Hi all,
I’m seeing a difference between how Glean Assistant (GA) behaves in chat vs a specialized workflow agent using File Analyst, and I’d like to know if this is expected and how to design this better.
Use case
I have large tables (CSV/XLSX/JSON, ~3–4k rows) with:
- English labels
- Product names
- Help/tooltip text
Goal: a workflow agent where users upload a file and receive:
- One main Arabic translation column
- Several Arabic suggestion columns (3–5 variants)

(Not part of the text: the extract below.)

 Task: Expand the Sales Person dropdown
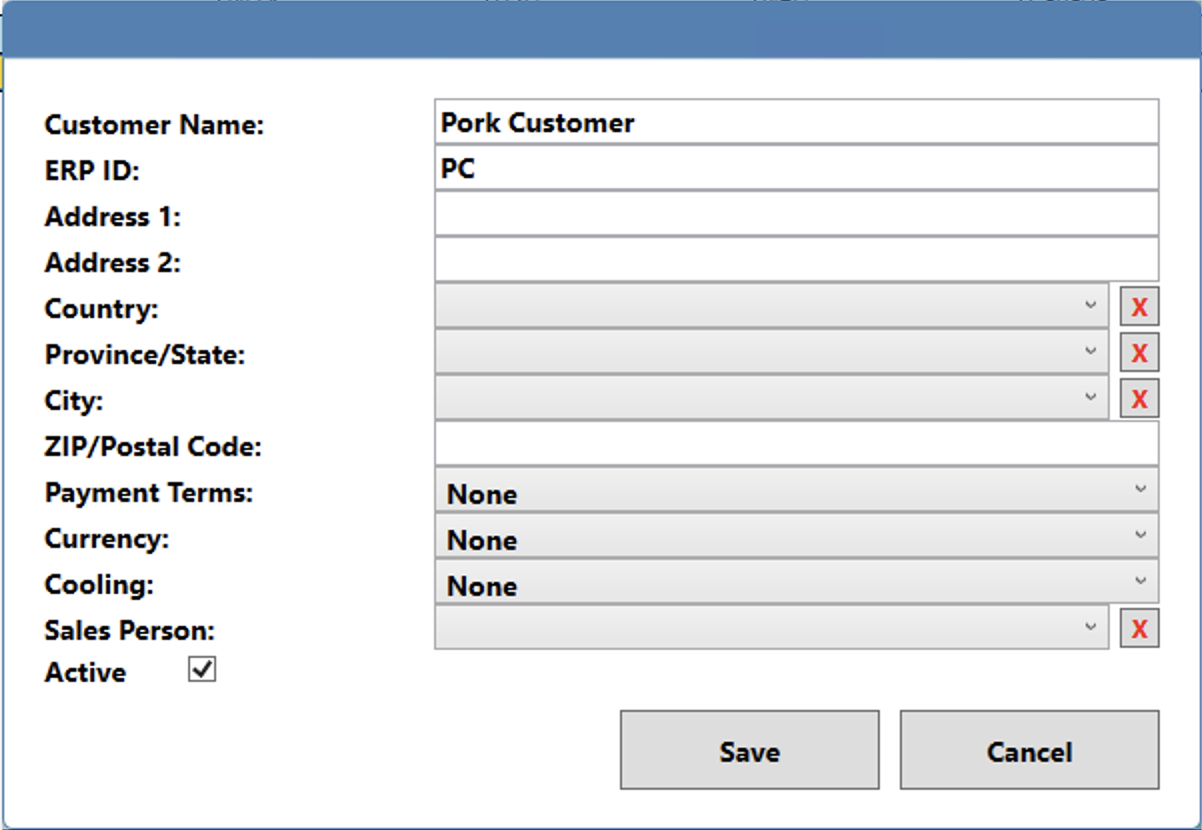click(x=771, y=628)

- Technical placeholders (e.g.
{equipmentNumber}, ICU plural patterns) preserved exactly - A downloadable translated CSV/XLSX
What GA chat can do
If I work directly in GA chat on the same kind of content, GA can:
- Produce fluent Arabic for both short labels and longer help text
- Preserve
{...} placeholders and ICU plural patterns correctly - Generate multiple natural Arabic variants when asked
So the underlying model clearly supports full, high‑quality translation for this domain.
What happens in the specialized agent
I built a workflow:
- Document Reader – load the whole CSV/XLSX/JSON.
- File Analyst – detect the English column, translate to Arabic, create suggestion columns, export CSV/XLSX.
- Respond – show summary + download links.
In the File Analyst step, I instruct it to:
- Translate every non‑empty English cell to Arabic
- Preserve placeholders/ICU patterns literally
- Avoid wrapping English in markers like
[AR] ..., [Arabic] ... (n), [English] ... - Avoid
Notes = "Needs manual translation" / "Needs review" as the default
However, on real‑size datasets I consistently see:
- “Arabic” columns that are actually English with wrappers, e.g.
[AR] The date and time. - Rows flagged en masse as “Needs manual translation” or “Needs review” instead of real Arabic text
- In some runs, reversed English strings with an Arabic prefix, which looks like fallback behaviour
So GA chat fully translates the content, but the File Analyst‑based agent mostly produces placeholders and review flags at scale.
Questions for the community
- Is this behaviour expected for File Analyst?
- Is it designed to favour mappings/placeholders and conservative “Needs review” statuses instead of free‑form MT on large tables?
- Can File Analyst be configured for a “full translation mode”?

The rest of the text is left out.